Saved data entries —
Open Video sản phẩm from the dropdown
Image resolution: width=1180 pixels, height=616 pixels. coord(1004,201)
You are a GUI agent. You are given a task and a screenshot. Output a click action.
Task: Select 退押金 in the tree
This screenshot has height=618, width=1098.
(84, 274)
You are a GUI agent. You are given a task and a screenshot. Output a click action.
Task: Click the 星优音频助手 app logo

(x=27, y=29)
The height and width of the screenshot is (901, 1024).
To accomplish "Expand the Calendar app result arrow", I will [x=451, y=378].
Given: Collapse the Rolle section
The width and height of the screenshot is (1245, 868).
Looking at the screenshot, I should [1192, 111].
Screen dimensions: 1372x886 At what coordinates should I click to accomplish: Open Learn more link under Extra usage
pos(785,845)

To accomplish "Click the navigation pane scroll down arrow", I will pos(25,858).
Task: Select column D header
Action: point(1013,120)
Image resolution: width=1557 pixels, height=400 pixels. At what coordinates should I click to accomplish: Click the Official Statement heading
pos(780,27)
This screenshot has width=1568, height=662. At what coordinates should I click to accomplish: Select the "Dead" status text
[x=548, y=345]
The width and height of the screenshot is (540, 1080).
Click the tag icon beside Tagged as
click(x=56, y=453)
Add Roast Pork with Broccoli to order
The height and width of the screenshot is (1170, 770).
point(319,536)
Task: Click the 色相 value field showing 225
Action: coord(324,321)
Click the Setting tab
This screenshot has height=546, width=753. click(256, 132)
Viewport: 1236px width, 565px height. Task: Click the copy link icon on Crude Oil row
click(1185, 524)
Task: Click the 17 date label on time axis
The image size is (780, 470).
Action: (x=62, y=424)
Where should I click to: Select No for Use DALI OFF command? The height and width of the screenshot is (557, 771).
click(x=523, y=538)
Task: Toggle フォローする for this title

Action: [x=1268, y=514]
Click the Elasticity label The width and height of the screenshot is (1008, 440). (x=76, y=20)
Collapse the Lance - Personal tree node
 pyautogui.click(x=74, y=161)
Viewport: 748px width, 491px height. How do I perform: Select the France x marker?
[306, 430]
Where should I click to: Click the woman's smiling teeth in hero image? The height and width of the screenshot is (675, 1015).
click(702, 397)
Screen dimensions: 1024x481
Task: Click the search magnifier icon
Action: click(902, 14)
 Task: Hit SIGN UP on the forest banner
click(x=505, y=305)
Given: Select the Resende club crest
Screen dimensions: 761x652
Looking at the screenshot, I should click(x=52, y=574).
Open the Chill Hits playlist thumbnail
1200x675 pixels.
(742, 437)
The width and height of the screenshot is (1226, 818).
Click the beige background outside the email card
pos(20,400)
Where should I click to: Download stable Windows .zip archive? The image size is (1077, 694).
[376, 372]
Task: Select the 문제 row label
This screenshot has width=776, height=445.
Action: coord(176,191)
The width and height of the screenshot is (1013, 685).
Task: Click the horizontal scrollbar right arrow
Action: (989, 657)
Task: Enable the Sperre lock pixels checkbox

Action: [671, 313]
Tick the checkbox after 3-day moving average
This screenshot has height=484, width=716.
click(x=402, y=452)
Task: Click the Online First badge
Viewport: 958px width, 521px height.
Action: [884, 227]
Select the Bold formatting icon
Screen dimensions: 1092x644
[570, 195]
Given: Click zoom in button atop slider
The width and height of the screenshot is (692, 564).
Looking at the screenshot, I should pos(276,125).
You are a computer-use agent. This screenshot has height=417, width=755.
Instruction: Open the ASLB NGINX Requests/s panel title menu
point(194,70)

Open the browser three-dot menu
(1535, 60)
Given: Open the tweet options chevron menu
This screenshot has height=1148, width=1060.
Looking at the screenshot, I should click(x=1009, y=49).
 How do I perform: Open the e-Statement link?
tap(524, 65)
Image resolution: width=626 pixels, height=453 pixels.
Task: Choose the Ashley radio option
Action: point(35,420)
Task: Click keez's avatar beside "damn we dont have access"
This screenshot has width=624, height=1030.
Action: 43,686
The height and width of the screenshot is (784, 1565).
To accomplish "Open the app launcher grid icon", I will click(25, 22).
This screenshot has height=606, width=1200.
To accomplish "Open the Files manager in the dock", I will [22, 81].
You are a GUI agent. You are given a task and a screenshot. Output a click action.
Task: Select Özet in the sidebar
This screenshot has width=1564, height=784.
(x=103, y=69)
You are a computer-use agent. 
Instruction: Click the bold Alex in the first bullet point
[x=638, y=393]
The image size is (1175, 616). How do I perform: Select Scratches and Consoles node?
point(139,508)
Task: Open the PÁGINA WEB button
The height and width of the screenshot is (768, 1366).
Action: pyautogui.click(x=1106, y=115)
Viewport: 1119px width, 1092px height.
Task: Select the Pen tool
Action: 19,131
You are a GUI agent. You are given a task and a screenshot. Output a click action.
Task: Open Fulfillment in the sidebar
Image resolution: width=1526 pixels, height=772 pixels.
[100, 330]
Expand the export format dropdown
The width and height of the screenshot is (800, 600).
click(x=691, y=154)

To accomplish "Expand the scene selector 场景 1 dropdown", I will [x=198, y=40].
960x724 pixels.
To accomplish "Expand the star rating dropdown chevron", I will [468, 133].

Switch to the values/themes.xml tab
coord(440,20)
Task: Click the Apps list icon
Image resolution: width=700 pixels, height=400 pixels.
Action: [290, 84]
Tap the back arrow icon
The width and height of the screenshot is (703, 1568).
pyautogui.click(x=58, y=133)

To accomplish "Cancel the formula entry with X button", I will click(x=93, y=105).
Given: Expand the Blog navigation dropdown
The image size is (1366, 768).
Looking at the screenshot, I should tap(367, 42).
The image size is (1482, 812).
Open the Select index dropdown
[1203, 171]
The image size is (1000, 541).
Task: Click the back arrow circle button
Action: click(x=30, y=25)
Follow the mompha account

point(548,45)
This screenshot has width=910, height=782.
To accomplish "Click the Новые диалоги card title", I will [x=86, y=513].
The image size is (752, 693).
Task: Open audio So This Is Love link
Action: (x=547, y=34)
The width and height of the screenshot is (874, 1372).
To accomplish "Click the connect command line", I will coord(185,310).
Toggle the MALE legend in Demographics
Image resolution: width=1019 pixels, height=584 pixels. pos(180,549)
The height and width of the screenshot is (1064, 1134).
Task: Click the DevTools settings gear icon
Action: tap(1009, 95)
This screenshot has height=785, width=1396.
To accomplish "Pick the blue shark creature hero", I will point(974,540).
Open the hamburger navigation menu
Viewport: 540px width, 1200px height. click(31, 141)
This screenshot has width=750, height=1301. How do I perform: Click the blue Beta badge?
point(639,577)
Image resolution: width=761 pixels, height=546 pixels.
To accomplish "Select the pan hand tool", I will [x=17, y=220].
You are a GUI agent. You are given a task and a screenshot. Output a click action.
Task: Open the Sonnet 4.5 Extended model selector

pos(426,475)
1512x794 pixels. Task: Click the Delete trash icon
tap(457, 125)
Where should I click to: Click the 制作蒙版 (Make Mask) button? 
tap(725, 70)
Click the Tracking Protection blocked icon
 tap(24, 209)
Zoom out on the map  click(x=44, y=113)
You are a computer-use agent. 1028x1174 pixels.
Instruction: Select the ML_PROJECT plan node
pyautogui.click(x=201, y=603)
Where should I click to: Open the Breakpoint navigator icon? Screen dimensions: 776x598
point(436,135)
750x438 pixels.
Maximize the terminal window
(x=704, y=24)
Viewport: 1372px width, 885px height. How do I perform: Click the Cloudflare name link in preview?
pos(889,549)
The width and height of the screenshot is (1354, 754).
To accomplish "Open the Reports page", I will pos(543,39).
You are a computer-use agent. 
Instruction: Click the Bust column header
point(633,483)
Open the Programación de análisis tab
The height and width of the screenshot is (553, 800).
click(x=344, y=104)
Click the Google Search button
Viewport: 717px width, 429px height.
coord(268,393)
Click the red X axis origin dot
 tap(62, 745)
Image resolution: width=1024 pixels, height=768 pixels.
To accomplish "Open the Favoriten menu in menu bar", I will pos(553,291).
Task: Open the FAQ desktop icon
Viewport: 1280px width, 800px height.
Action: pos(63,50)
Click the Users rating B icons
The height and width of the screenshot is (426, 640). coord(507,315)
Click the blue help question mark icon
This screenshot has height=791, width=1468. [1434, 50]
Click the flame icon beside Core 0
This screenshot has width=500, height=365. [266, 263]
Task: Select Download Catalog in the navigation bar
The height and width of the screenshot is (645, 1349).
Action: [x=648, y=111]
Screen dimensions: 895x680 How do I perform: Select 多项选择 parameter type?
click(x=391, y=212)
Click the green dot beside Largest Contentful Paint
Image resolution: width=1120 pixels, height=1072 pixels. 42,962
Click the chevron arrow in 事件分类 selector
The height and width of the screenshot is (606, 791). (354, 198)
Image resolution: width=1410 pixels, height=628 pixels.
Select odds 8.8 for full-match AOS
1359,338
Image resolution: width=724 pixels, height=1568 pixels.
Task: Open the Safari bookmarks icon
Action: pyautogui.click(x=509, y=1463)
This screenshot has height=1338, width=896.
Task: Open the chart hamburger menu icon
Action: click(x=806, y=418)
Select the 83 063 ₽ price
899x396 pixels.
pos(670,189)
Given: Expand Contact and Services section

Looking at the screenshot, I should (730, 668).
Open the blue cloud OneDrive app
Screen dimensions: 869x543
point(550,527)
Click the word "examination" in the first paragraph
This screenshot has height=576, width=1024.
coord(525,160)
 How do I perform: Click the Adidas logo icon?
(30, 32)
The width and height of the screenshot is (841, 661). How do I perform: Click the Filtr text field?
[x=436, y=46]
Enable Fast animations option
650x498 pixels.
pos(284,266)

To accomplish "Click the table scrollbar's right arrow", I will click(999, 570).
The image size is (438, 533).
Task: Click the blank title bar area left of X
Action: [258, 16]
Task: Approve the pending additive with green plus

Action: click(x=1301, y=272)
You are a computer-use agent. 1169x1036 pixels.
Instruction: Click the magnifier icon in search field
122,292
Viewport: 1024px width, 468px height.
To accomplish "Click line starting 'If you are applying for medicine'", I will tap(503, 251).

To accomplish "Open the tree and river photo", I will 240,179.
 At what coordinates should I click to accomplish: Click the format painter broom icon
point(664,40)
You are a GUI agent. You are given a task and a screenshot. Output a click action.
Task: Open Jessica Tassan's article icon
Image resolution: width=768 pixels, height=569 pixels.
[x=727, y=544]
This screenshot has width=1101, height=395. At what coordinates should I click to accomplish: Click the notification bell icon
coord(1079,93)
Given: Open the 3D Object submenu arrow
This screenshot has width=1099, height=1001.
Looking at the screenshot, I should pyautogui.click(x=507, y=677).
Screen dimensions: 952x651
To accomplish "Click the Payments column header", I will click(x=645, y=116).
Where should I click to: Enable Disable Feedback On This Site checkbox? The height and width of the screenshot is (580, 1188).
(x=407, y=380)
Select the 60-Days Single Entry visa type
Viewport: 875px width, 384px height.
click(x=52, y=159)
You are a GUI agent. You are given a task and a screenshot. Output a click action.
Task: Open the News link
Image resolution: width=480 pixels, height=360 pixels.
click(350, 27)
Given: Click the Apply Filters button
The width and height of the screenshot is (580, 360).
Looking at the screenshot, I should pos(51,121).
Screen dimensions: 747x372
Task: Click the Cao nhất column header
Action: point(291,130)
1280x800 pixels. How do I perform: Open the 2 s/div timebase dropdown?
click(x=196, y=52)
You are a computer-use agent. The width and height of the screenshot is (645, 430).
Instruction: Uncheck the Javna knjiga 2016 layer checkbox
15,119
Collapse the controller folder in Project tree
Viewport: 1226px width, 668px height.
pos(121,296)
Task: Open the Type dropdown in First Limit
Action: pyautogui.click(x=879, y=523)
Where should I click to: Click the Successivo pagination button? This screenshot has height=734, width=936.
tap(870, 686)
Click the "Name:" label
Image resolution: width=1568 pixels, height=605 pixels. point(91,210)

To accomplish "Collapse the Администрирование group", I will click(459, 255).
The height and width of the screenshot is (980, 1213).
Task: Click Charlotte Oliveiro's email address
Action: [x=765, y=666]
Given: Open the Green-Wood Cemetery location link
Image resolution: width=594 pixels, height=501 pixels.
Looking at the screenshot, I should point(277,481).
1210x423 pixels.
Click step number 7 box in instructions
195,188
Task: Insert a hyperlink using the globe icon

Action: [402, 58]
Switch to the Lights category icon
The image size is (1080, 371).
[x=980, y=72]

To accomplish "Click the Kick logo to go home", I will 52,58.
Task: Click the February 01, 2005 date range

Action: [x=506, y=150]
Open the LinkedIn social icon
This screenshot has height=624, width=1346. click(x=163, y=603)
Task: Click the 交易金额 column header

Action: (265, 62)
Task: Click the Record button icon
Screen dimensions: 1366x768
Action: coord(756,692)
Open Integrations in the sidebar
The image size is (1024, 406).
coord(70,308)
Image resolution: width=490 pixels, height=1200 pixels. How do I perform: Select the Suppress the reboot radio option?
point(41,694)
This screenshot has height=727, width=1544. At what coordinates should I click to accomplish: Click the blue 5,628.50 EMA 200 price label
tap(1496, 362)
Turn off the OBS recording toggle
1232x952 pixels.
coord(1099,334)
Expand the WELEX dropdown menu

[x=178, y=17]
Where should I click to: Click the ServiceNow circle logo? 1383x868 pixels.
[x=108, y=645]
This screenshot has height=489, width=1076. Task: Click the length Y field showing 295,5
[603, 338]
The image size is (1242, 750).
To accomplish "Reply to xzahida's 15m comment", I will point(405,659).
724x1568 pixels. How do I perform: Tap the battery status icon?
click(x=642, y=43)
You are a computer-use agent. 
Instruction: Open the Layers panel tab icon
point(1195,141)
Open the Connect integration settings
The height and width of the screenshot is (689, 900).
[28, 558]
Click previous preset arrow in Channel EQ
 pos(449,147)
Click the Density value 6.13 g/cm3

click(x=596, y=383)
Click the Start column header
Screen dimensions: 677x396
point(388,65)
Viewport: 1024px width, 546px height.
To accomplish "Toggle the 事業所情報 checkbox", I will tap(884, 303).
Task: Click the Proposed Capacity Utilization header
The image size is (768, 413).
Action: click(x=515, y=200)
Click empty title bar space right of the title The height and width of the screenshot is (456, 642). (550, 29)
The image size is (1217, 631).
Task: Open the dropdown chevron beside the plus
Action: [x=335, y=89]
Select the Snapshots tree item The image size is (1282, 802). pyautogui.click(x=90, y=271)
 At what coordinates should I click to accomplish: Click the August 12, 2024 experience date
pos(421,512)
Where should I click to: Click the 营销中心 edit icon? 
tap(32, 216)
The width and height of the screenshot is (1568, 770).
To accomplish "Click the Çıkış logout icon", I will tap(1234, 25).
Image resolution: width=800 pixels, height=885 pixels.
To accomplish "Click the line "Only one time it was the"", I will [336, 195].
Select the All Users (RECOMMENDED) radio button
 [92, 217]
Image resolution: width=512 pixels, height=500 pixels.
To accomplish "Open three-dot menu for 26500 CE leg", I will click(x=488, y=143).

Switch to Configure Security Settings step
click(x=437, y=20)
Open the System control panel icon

Exercise — Please return a copy of each line in the entries that has the string "sidebar".

Solution to this problem —
Task: Select Özet in the sidebar
Task: Open Fulfillment in the sidebar
Open Integrations in the sidebar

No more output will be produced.